• WORK ITEM:
Range to output from the entries below: the line containing "Identify the click" through the line containing "Телепрограма (441, 76)". Set it down exactly, ends included, nothing else.

• TASK INPUTS:
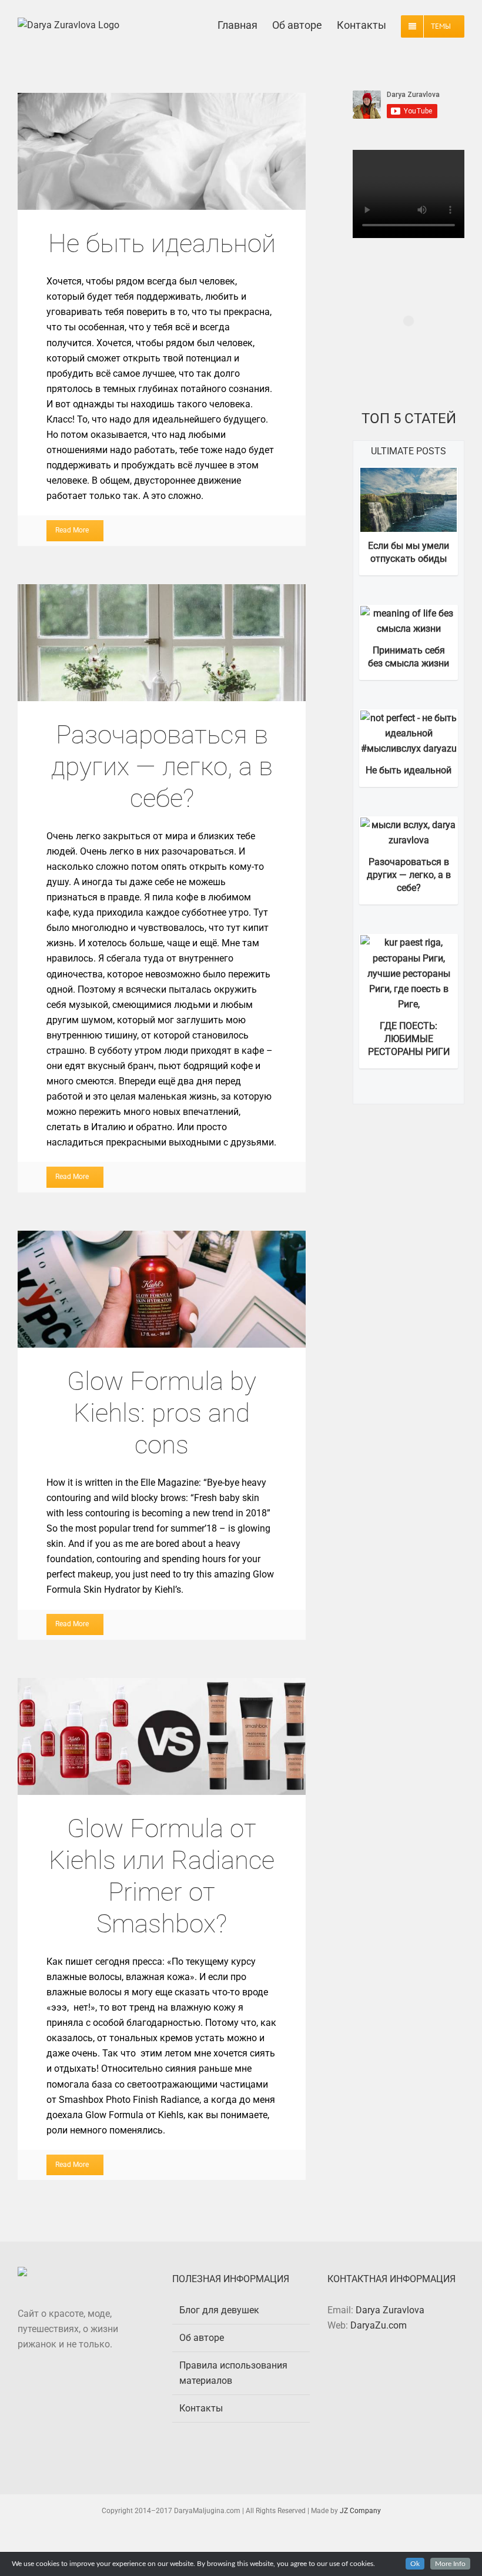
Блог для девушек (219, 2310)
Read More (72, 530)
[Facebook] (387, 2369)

--

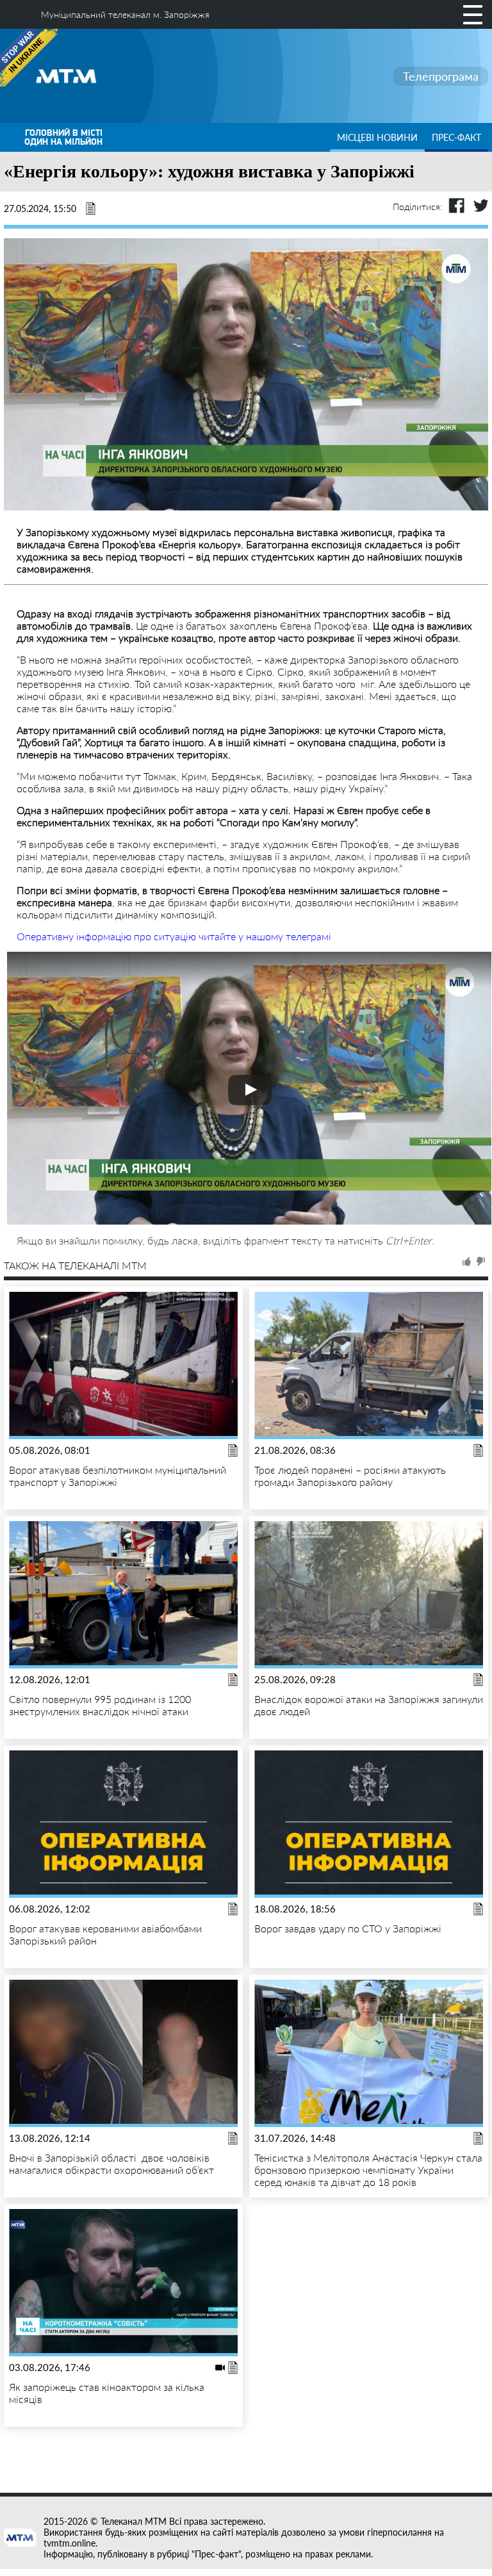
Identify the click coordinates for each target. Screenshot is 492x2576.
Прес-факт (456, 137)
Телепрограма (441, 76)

--

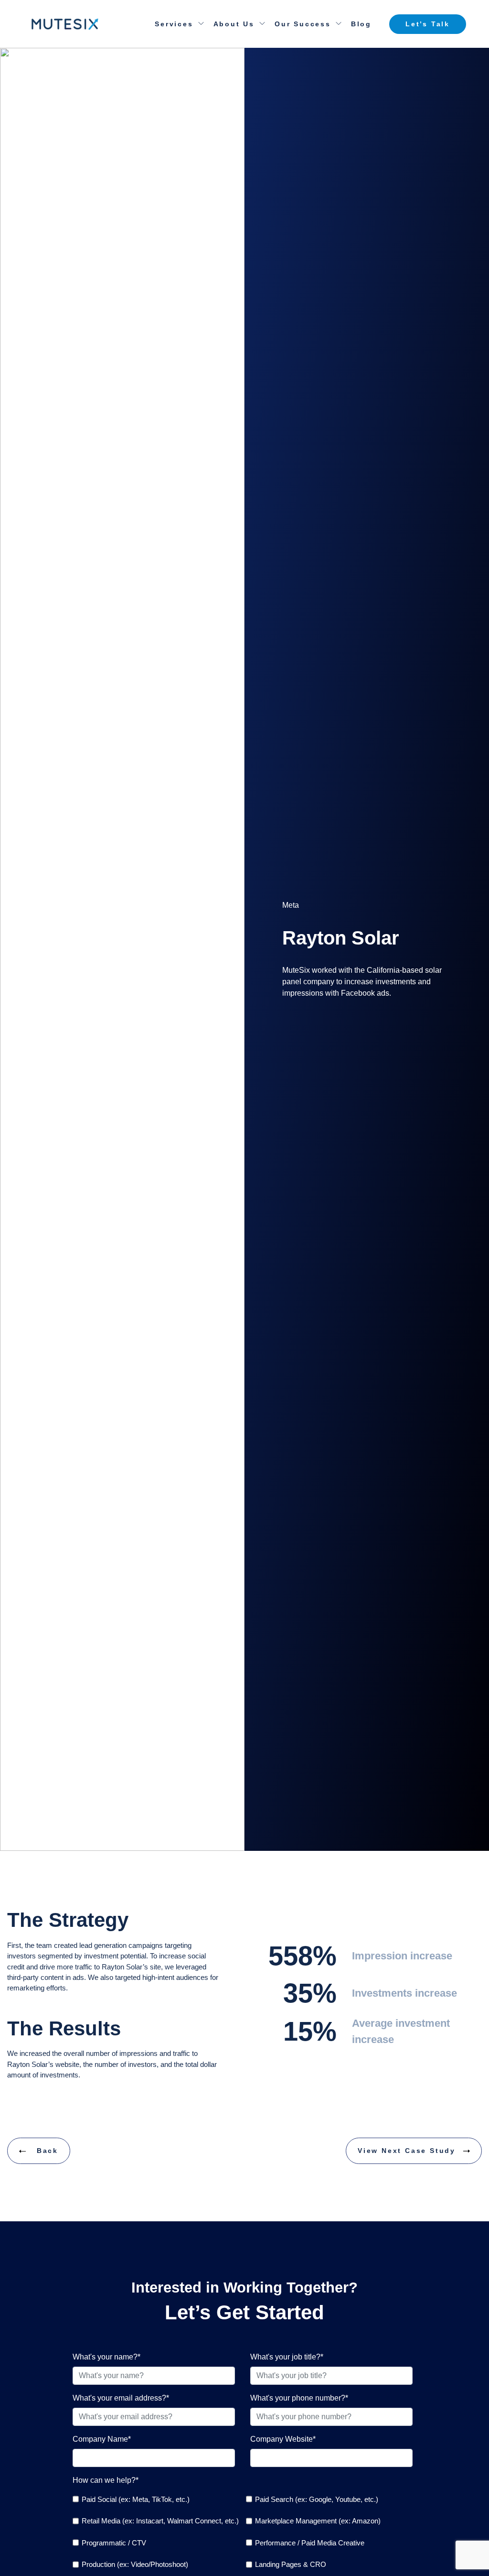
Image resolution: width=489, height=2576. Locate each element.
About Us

• OUTPUT FOR THIS EXERCISE:
Identify the click coordinates for each target. Screenshot is 492x2576.
Прес-факт (456, 137)
Телепрограма (441, 76)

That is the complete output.